JEP 302: Lambda Leftovers
Maurizio Cimadamore
maurizio.cimadamore at oracle.com
Wed Dec 7 21:49:51 UTC 2016
On 07/12/16 21:01, Roy van Rijn wrote:
> If you delete that line... nothing fails. The code runs fine, but the behavior has changed, suddenly a different 'key' is used. That is a hidden danger of shadowing. I want my code to break if declarations are removed. There should not be fallbacks to different variables?
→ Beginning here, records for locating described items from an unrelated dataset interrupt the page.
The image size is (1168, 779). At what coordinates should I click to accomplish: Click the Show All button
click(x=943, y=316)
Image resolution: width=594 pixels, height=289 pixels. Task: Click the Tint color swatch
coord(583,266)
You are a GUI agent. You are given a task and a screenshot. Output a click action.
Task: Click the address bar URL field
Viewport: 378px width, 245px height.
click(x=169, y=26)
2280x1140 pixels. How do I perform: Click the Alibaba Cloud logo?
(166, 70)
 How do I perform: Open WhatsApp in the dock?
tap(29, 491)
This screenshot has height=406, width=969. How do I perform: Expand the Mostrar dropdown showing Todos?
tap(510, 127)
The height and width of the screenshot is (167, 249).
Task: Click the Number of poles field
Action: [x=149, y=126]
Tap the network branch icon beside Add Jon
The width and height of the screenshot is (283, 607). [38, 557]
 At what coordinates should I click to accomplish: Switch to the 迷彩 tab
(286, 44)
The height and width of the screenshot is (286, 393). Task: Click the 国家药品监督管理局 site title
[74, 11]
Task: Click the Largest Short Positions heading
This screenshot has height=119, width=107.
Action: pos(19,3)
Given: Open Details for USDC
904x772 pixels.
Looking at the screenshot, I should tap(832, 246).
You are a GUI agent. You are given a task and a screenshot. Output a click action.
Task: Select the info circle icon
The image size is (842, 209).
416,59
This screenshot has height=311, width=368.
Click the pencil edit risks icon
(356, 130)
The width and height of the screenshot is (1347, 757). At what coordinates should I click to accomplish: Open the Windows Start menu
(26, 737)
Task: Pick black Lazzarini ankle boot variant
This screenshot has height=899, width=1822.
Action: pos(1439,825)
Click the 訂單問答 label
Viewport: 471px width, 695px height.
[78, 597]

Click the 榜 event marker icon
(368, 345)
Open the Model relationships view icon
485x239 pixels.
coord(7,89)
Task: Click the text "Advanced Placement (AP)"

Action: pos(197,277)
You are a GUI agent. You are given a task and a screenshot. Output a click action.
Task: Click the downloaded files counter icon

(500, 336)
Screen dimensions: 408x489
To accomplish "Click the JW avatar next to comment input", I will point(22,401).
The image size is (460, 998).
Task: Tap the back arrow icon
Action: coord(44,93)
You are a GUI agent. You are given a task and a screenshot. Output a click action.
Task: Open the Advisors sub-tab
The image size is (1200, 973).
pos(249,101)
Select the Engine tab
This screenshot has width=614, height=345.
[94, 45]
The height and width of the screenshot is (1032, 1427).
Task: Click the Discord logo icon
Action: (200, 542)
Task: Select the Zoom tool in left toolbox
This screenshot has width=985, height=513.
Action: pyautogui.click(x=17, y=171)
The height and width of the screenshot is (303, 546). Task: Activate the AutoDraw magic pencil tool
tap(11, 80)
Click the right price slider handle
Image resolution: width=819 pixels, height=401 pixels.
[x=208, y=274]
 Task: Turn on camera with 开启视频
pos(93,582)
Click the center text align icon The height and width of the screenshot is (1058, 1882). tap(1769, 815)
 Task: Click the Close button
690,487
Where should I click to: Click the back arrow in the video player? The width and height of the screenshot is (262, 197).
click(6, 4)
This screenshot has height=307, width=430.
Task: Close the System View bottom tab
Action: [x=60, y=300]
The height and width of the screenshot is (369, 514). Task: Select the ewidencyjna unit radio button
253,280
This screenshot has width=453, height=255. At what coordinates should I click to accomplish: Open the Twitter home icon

Good point - but how is that different from this:
class Test {
void m(String s) {
class Foo {
int getLength() {
String s = "Hello!"; //delete this
return s.length();
}
}
System.out.println(new Foo().getLength());
}
public static void main(String[] args) {
new Test().m("123"); //what does it print?
}
}
Note that this is very similar to your example - you delete a
declaration and suddenly you resolve to a different local variable. You
can even construct more subtle example where you change overload
resolution by removing a declaration in an inner class; so I wouldn't
say it's a new issue - it mostly boils down to the (very subjective, I
realize) perception of whether the lambda body provides a strong enough
clue that you are inside a different scope. In my view, in most case
this is fine - as a lambda can only declare local variable if it is a
statement lambda with surrounding braces - so syntactic clues are in place.